Shell will move to new offices in River District as planned neighborhood takes shape
Shell will relocate the headquarters of its Gulf of Mexico operations from its longtime home on Poydras Street to the planned River District neighborhood, a move that will keep hundreds of high-paying jobs in New Orleans and add a major corporate tenant to the new development.
During a news conference Thursday with Gov. John Bel Edwards, Mayor LaToya Cantrell and other elected officials, local executives from the London-based energy giant said they have leased a custom-designed office building in the development upriver of the Ernest N. Morial Convention Center.
When the mid-rise building is completed in early 2025, Shell’s 800 local employees will relocate there from the Hancock Whitney Center, the skyscraper that has housed Shell’s local operations since 1972 and until recently was known as One Shell Square.
Though much of New Orleans' energy industry has decamped for Houston over the years, Shell, which has its North American headquarters there, has kept a sizeable presence in the Crescent City. Agreeing to a 12-year lease in a building constructed to its specifications should quiet worries about losing another major employer, and may help economic development officials as they try to lure other companies to the metro area.
“We have been an integral part of the community and the working coast...and we are committing to stay here with a new building,” said Colette Hirstius, Shell’s Senior Vice President for the Gulf of Mexico.
The announcement also marks the first time in decades that a new office building will be constructed in downtown New Orleans, and suggests that the River District could fulfill its developers' vision for a neighborhood of businesses, residents, retailers and entertainment venues, as opposed to an area devoted to cruise ship passengers and conventioneers.
The nascent development is a joint venture between Lauricella Land Company and Dallas-based Cypress Equities in partnership with the convention center, which owns most of the 40 acres along the Mississippi River. The concept, in the works for more than a decade, finally saw progress over the past two years as the convention center board chose a developer and inked a deal.
“Shell, with its rich history in Louisiana, is just the type of anchor commercial tenant we had hoped for,” said Cypress Equities CEO Chris Maguire in a prepared statement.

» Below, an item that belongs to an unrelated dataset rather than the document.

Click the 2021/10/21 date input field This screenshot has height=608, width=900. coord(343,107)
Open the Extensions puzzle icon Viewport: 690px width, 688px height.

Lauricella said nothing has been offered to the company, though he added, “it stands to reason Shell would be looking to gain some help.”
Gov. John Bel Edwards said the state was not putting up any money to make the deal happen.
“I am extremely excited about this announcement today, probably more so because we did not have to put up an incentive,” Edwards said.
Looking for a new home
Shell has been a corporate presence in New Orleans for decades, though it is smaller than at its peak. Still, while most of the other energy companies that called the city home relocated after Hurricane Katrina, Shell has maintained a significant footprint. It runs its Gulf of Mexico operations from the local office, a business that comprises about half of Shell’s U.S. oil production and 20% of its global earnings.
It continues to employ about 3,000 workers in the state, including at its offices in the Hancock Whitney Center, where it leases several floors.
In 2020, with a long-term lease in the building set to expire in 2025, the company began looking at options for a new space, including relocating to Houston or to an existing office building elsewhere in New Orleans, Shell officials said.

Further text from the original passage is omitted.